Книга: Последний поезд на Лондон
Назад: Мертвенно-белые простыни
Дальше: Освобождение

Этаж для прислуги

– Я прочел твою пьесу, Штефан, – сказал учитель английского. – Неплохо. Я имею в виду содержание. Но над английским языком стоит еще поработать.

Они сидели в библиотеке втроем: Штефан, Вальтер и учитель. Хотя нет, вчетвером: кролик Петер тоже был с ними.

– Девочку будет играть Петер, – важно сообщил учителю Вальтер.

– Ладно, Вальт, я сам буду играть девочку, если твой кролик не хочет, – предложил Штефан.

– Раньше девочкой была Зофия Хелена, – продолжал Вальтер разговор с учителем, – но теперь она все время занята математикой.

Пока учитель листал пьесу, Штефан внимательно вслушивался в разговор мамы с тетей Лизль в холле. Тетя говорила, что дядя Михаэль выхлопотал им разрешение остаться в доме, в комнатах верхнего этажа.

– Только в наших или в гостевых тоже? – спросила мама.

– В комнатах прислуги, – ответила тетя Лизль. – Конечно, этого мало, Рахель, я понимаю, но ты должна учесть, что людей сгоняют в Леопольдштадт на том берегу канала, где многие живут целыми семьями в одной комнате.
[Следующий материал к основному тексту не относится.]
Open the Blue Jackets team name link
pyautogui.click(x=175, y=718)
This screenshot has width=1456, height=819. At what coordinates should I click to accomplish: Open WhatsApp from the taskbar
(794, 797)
Штефан посмотрел на потолок: там, высоко над их головами, раскинулась нарисованная карта мира, на ней корабли с раздутыми парусами бороздили моря. За ней были комнаты родителей, его спальня, детская Вальтера. Комнаты прислуги находились этажом выше, куда не доходил лифт.

– Вот тут, Штефан, слово «потрясающий» лучше заменить на слово «удивительный», – говорил учитель. – Смысл почти тот же, но слово «потрясающий» имеет более эмоциональную окраску, чем тебе здесь нужно. А тут вместо «ущерб» больше подойдет «разорение». Они тоже похожи, но «ущерб» – это вред, не исключающий возможности восстановления, в то время как «разорение» – это что-то окончательное, гибель.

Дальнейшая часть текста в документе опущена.